KINGSTON — Kingston Chamber of Commerce member and Kingston Lumber owner Tom Waggoner is hoping to strike gold with a plan he outlined recently for the organization. Quoting a need for a museum and new chamber office with more visibility than the current one — a desk and office space in the Kingston Community Center — last week he launched an idea to rent the cottage on the corner of State Route 104 and West Kingston Road to satisfy the desire for more room.
Though there is a hope for a museum someday, the building, known in another incarnation as Sweetpea Cottage, would not be one in conventional terms, but more a display area for the Kingston Historical Society. The chamber would also have stronger links in the community, including the Port of Kingston, in the new space. Waggoner said he is now circulating the idea to different Kingston groups and organizations in hopes they may help pay the rent, and is receiving positive remarks from many of them.
“First of all, the idea is a combination of an information center for the chamber and also a place for the Kingston Historical Society to show some memorabilia they have been collecting,” he said.

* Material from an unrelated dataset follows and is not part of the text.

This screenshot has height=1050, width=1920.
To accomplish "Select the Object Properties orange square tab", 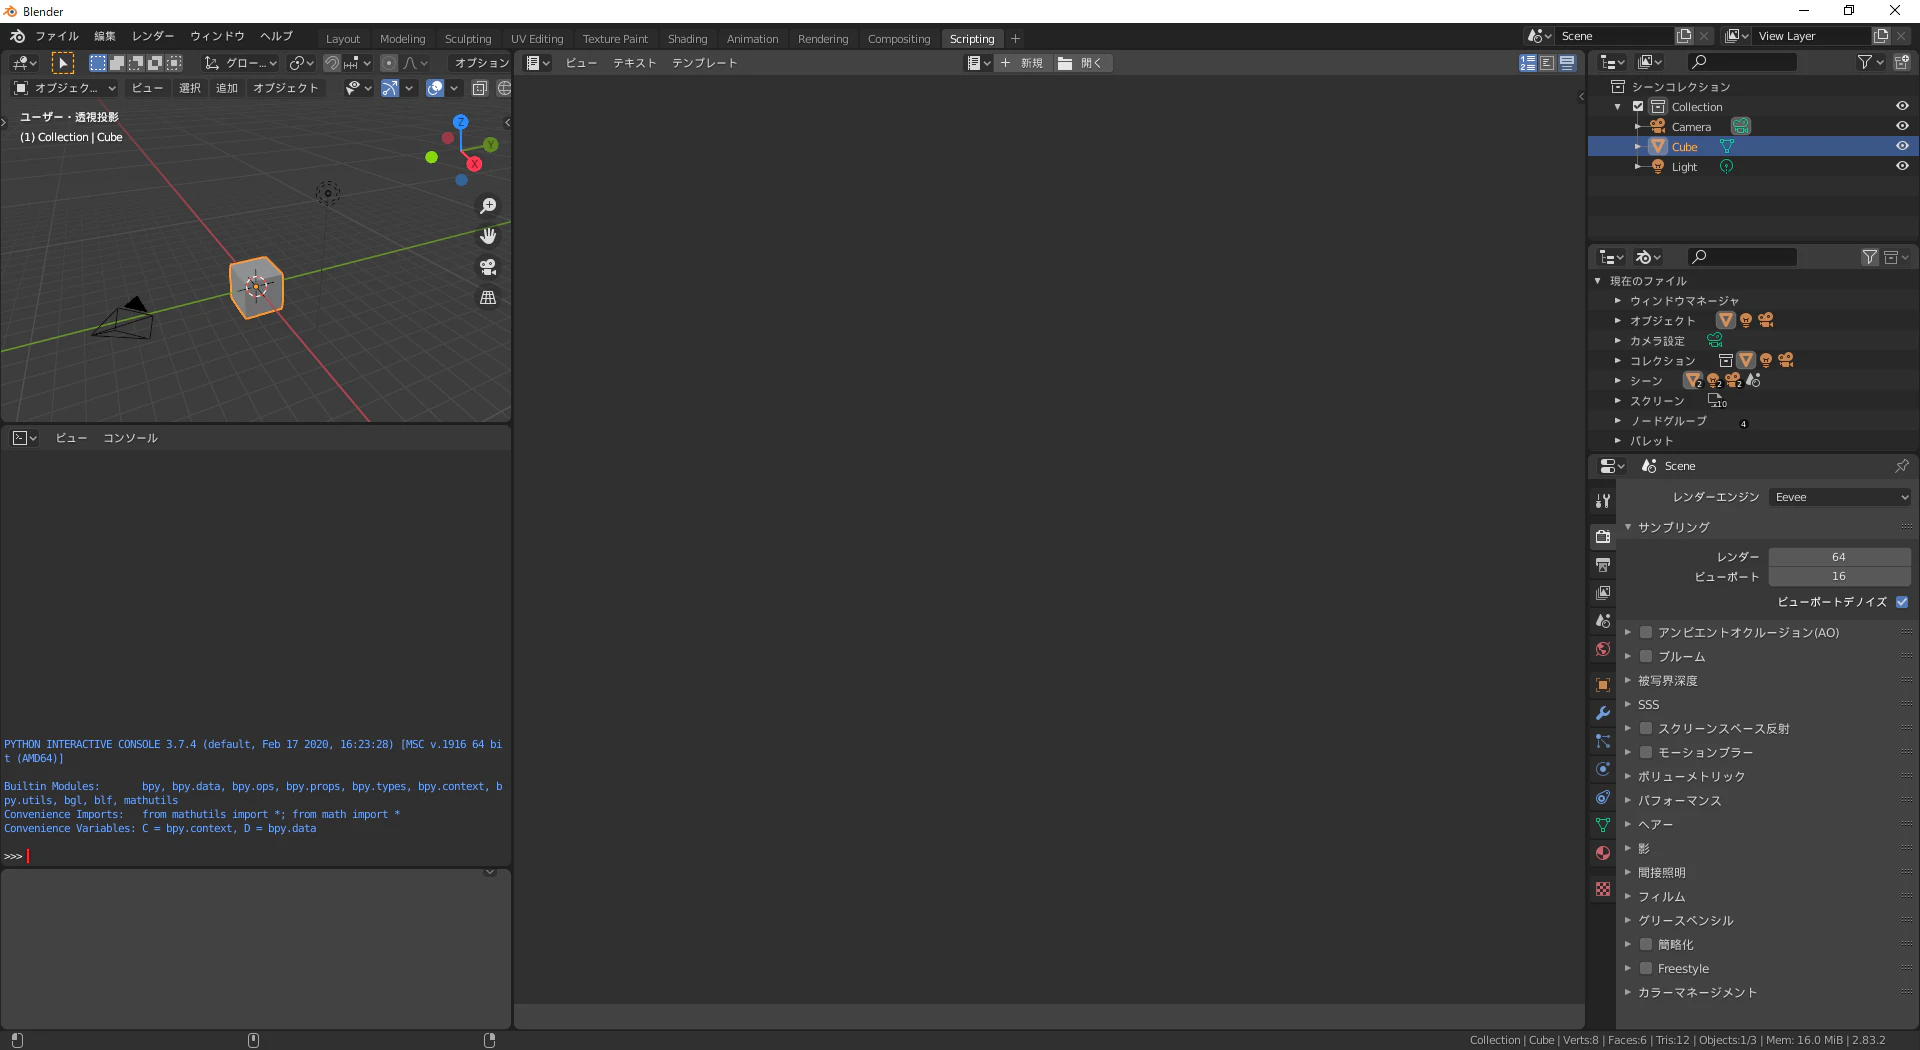I will click(x=1603, y=685).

Waggoner added he has approached the society once, and members were interested in the idea. “The chamber has been looking to have an information center for the last six months or so… Our goal is to come up with enough money to pay the first year’s rent on it. The Kingston Historical Society is fixing up to display various items.”
There are specific qualifications for a space to be called a museum, said Chamber President Jana Kramberger, including temperature regulations and safety requirements for the items on display. Because of those issues, she said the cottage would be an area to show photos, maps and artifacts from Kingston’s history, but not a museum per se.
“Basically we brought it up at the meeting we had last Wednesday, and the other two commissioners said it was a good idea, but they would wait to see if other people ponied up,” said Port of Kingston Commissioner Pete DeBoer. Waggoner and DeBoer are both hoping the new chamber location will forge a stronger link between the two entities. “We don’t want to wind up funding the whole thing. It’s a start, but I don’t think at the end of the game, it will be the museum to the end of eternity.”
Waggoner said so far the chamber, the Kingston Stakeholders, the Kingston Revitalization Association, the Downtown Kingston Association, the port, Kingston Kiwanis and several individuals have pledged money to help acquire the cottage space.
“It would give us a lot more visibility,” Kramberger said. “A lot of people don’t know we’re in the community center, even though we’ve been there for two years. Some members don’t even know we’re there… We’re hoping to get groups involved. There’s been an amazing amount of support already.”